Annadher beralih kepada Roumeli. "Jadi ... kau akan pergi?"
"Apa masih harus ditanya?" Roumeli mengulum senyum. Kedua gadis itu berpelukan melepas rindu yang akan tumbuh sebentar lagi. "Kau teman sekaligus pendebat yang hebat."
"Tak ada yang bisa menggantikan lawan debatku sekeras kepala kau," kata Annadher sambil tertawa. "Jaga dirimu, Roumeli. Dan Paman."
Beyaz mengangguk. Dia menepuk pundak Kannaz. "Kau pemuda yang tangguh. Jadilah dewasa yang selalu mengayomi mereka, Nak. Jagakan saudara-saudara kita. Bukan untukku atau dirimu, tapi untuk generasi ini."
"Saya akan berusaha," tekad Kannaz.
"Aku juga," kata Hanzhal.
Beyaz tertawa berat dan merengkuhnya. "Tentu kau juga!"

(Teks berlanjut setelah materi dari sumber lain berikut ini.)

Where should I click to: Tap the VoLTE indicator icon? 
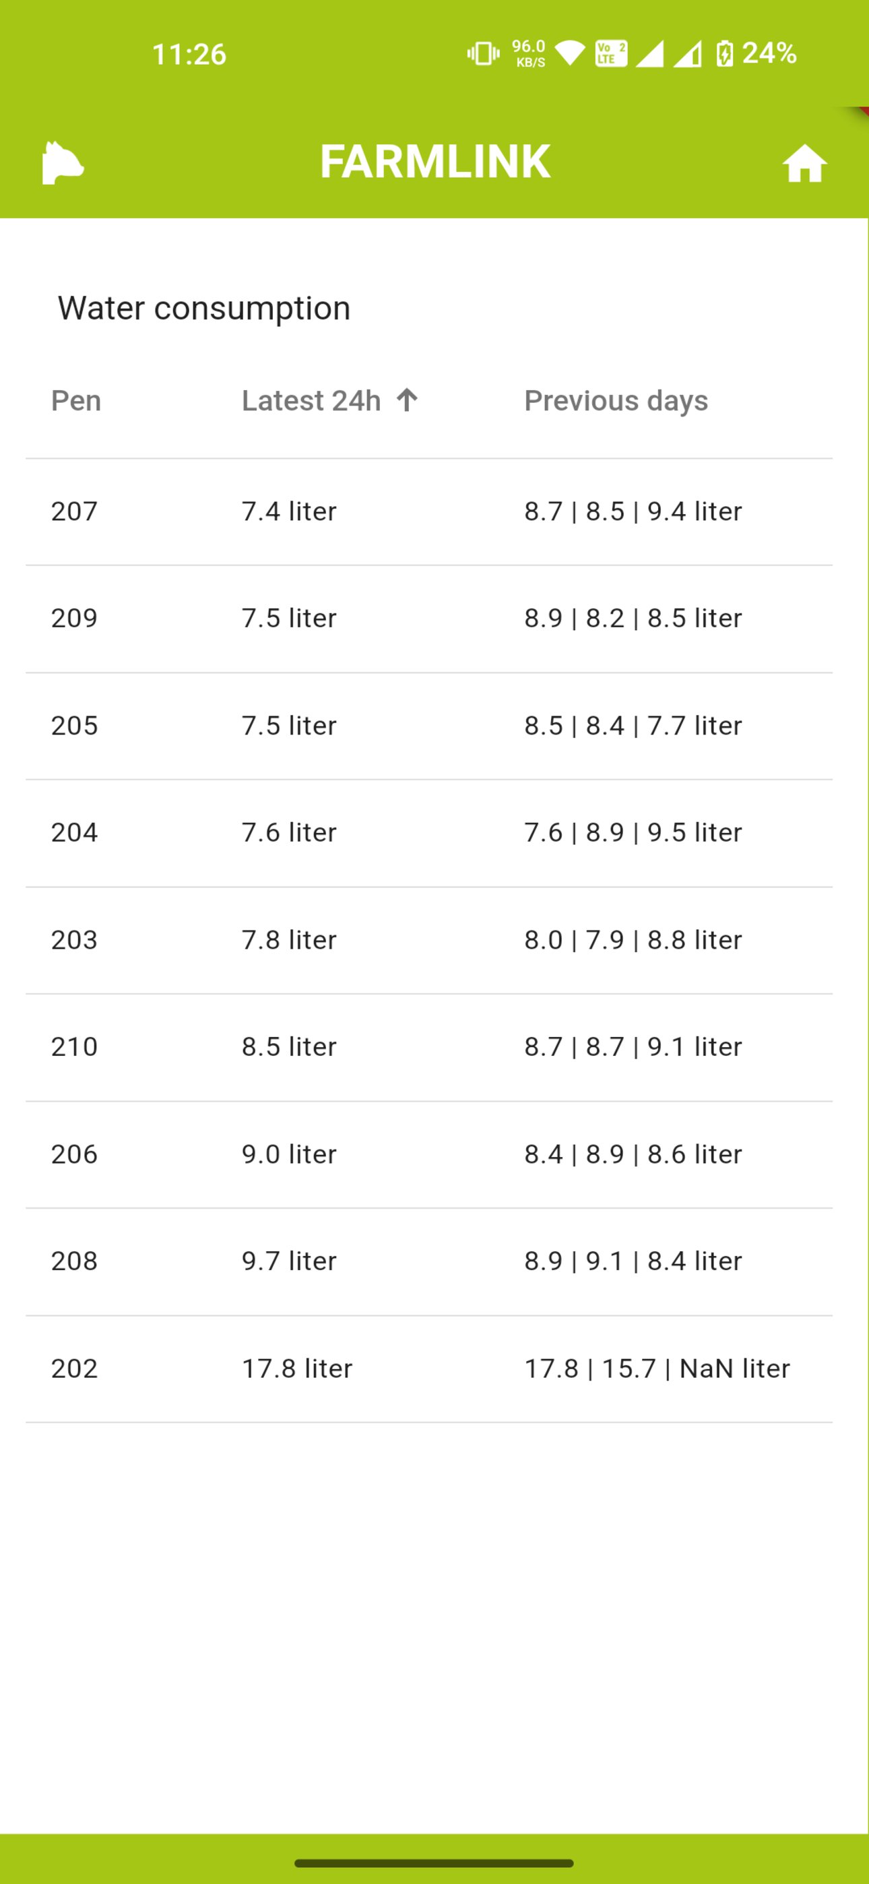coord(611,53)
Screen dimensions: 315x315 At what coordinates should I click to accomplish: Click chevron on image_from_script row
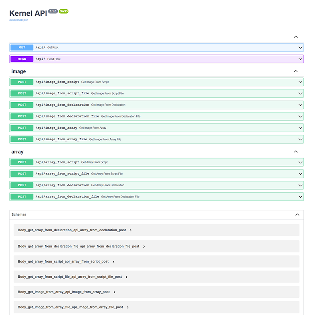click(300, 82)
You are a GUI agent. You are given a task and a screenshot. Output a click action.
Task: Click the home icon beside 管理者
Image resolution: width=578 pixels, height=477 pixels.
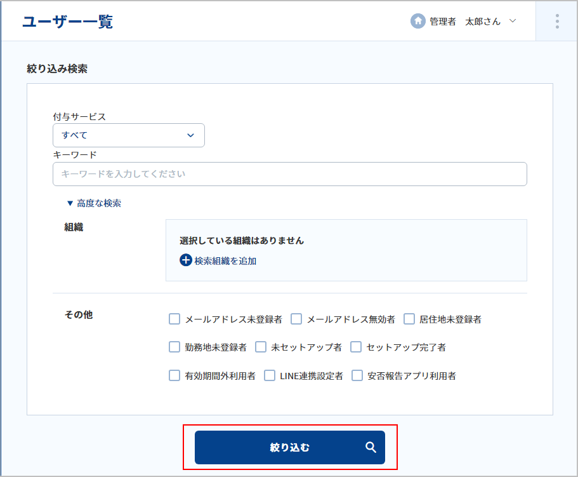point(417,21)
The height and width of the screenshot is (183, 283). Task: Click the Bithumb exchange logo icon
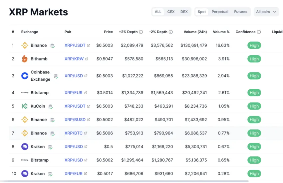(25, 59)
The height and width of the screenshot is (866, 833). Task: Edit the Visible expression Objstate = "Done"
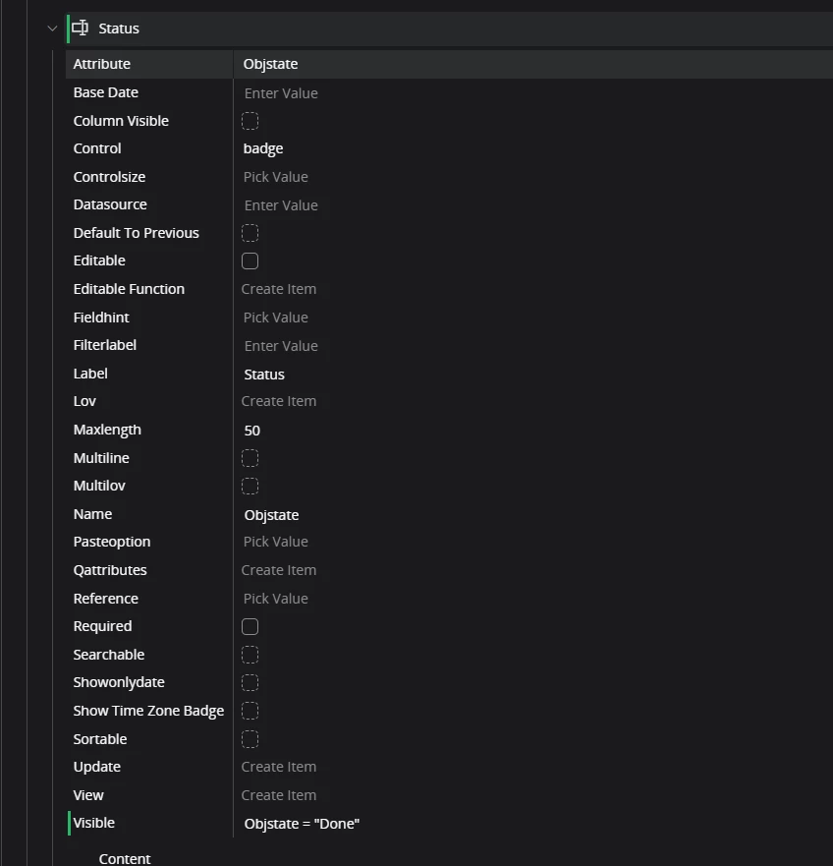tap(302, 824)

Setelah mereka berpamitan, Beyaz dan Roumeli sudah akan memasuki Hos Devleti. Namun, deru mesin-mesin mobil terdengar bagaikan mimpi buruk. Puluhan mobil patroli Reserse mendadak saja telah mengepung mereka secepat kilat. Hanzhal terbelalak. Ia yakin sekali sudah menghapus jejak mereka selama perjalanan menuju ke sini.

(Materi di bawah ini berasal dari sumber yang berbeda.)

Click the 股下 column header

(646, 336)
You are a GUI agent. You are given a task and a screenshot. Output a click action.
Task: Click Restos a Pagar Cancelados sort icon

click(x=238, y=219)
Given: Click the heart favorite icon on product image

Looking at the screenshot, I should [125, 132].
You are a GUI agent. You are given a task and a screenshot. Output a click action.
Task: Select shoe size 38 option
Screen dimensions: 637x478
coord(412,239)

Annadher tercengang dan menggenggam lengan Roumeli. Kelompok kecil itu merapat di tengah lingkaran mobil-mobil Reserse. Para anggota keluar dan sebagian menetap. Tetapi, yang jelas semuanya menodongkan pistol. Salah satu pria berderap maju dengan wajah berang. Mata kelabu yang redup itu seolah memancarkan kilasan-kilasan kejadian yang menimpanya belakangan ini. Rambut pirangnya menyorot keangkuhan yang perlahan pudar akibat petaka bertubi-tubi ... dan hanya ada satu orang yang pantas disalahkan menurut dia.

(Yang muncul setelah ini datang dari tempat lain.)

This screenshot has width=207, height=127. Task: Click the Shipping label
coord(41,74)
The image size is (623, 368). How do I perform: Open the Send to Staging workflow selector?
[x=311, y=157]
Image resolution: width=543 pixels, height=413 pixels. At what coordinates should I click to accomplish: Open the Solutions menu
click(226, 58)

"Jadi, inilah alat yang kau kerjakan sejak awal," desis Bronislav. "Bagus. Menarik. Sesuatu yang terkesan ... bisa membawa ancaman."
Keheningan menyergap cepat dan menggantung sebelum angin berembus. Tiba-tiba, Bronislav mengacungkan telunjuknya.
"Hancurkan alat itu!"
Begitu perintah diteriakkan, salah satu anggota Reserse langsung menembak Hos Devleti—kelompk itu terkejut—namun Annadher dengan gesit membalas tembakan sehingga peluru beradu. Selama ini dia memang menyelipkan pistol di balik mantel panjangnya yang feminim, tahu bahwa hidupnya tidak pernah aman. Napas Annadher menderu. Keringat dingin mengucur dari pelipis ketika tatapannya bertemu dengan Bronislav.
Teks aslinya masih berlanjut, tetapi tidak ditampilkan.